Wherever you look, it seems that the salary is increasing.
Aging, up, up.
Pret joins Aldi and Sainsbury’s in the hiking pay this week. On the other end of the spectrum, junior lawyers are being paid up to £150,000 the minute they take off their graduation gowns.
Why are salaries soaring? It’s not the altruism of a CEO worried about rising heating bills.
This is economics: there are not enough workers to meet demand.
Companies are desperate for employees as those who save during the pandemic start spending again. People are going out, going on vacation and buying nice things – all of these require employees.
In the corporate world, private equity firms are cash-strapped and on a buying spree and CEOs eyeing weak rivals to stay afloat or cherry-pick deals. Again, this activity requires people.
Recruiters report a shortage of qualified candidates in almost every sector around the world. Here in the UK, there are four vacancies for every 100 jobs filled – a record high ratio.
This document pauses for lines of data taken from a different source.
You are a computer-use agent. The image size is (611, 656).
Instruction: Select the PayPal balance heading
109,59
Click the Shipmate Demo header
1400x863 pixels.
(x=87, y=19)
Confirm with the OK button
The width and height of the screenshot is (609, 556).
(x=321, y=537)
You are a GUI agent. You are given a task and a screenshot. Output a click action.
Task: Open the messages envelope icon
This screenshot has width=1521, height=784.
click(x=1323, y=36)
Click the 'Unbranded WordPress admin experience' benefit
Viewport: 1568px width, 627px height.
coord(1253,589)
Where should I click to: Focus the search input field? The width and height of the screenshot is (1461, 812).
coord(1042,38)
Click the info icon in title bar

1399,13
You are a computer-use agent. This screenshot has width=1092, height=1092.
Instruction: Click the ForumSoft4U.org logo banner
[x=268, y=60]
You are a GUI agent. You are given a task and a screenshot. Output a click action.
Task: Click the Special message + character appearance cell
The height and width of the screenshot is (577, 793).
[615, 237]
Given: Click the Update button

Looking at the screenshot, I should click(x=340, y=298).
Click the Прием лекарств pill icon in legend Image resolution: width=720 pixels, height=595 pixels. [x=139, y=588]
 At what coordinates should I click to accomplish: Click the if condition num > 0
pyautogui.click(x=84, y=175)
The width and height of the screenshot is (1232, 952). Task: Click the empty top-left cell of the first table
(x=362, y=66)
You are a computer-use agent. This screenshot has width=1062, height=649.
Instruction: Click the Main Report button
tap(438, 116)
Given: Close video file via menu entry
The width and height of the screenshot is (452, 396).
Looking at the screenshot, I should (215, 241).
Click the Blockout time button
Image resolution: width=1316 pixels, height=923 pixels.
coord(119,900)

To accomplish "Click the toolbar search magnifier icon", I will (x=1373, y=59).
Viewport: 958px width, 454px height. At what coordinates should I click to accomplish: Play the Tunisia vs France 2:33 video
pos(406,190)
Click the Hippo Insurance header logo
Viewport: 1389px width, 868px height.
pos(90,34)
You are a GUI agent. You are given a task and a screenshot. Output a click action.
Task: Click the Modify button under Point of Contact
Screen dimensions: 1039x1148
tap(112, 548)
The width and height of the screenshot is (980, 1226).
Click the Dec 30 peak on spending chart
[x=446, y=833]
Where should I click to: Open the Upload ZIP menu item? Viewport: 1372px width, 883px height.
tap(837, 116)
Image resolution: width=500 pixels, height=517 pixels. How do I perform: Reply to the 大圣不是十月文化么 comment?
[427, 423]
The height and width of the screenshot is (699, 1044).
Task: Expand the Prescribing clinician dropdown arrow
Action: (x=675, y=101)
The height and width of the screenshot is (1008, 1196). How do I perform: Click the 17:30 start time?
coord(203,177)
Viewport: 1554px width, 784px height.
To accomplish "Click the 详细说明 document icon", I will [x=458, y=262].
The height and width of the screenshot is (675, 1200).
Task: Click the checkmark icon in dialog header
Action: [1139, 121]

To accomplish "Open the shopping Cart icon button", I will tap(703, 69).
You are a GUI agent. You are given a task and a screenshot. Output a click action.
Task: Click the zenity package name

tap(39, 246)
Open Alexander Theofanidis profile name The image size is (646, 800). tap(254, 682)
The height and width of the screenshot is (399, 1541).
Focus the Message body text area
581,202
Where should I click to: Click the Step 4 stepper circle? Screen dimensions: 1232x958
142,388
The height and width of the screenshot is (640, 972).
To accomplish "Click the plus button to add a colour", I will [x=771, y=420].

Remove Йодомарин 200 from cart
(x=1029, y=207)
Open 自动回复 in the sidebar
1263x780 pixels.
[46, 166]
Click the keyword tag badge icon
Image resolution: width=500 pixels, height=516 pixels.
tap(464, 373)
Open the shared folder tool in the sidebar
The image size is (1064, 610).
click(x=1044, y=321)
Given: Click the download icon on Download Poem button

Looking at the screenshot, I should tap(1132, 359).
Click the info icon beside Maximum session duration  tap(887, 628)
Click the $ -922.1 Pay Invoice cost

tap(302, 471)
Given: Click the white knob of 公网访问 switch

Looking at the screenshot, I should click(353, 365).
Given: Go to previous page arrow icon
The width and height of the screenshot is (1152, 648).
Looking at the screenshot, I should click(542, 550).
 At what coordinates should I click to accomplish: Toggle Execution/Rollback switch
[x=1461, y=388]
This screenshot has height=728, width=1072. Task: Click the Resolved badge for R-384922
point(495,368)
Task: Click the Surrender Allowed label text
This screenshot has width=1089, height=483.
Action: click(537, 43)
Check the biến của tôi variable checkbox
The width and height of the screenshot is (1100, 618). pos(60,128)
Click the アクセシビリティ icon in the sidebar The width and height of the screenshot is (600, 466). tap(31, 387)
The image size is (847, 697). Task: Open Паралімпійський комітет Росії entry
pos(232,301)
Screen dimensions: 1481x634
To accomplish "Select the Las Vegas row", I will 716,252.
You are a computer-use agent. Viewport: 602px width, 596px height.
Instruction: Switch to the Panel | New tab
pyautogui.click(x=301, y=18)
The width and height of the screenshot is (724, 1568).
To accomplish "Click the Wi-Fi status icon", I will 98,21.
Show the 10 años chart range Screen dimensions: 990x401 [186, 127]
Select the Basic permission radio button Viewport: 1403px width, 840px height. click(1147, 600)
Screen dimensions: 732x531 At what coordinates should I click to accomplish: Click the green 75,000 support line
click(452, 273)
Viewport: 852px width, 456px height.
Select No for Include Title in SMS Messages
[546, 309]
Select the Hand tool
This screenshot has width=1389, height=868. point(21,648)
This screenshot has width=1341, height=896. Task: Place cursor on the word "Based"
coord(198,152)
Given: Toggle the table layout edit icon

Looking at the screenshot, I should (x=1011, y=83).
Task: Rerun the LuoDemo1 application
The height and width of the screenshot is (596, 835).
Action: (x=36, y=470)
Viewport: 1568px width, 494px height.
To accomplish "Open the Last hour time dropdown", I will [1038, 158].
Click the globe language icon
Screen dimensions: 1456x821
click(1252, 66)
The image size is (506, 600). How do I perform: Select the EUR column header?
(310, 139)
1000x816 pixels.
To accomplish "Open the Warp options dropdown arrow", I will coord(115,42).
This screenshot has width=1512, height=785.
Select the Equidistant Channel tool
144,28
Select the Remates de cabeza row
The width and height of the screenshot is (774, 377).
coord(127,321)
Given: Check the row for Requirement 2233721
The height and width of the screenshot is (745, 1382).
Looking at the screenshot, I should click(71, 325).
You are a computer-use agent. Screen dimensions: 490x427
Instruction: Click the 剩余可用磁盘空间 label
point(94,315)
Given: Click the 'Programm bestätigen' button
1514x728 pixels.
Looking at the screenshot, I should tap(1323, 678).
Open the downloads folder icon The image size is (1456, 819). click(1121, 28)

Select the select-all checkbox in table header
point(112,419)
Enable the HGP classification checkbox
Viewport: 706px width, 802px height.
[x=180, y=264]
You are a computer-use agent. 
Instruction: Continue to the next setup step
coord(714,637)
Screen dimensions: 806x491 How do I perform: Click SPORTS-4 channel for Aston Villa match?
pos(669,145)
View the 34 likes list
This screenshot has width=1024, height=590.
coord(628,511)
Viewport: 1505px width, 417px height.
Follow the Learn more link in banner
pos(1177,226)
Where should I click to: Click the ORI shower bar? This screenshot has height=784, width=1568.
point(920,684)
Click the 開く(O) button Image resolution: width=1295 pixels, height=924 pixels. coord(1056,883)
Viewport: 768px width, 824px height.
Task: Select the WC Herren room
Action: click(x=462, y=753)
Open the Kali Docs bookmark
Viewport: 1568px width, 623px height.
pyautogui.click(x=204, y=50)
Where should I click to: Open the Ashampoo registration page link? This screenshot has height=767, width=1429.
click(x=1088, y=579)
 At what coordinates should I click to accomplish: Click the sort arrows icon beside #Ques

Bosses are increasing pay to fulfill those roles and stick to the employees they have, lest they be swayed by a rising pay packet elsewhere.
Where did all the workers go? Some have included this in order to take a sabbatical and make up for lost time – the “great resignation”. Another group concluded that life is short and took early retirement. Then there’s the Brexit effect, which has kept foreign workers from coming in the numbers they once did.
All this is a collusion to increase wages. Perhaps looking at Boris Johnson’s much-anticipated start to a high-wage economy. Whether he is still in Downing Street to see it fully completed is an open question.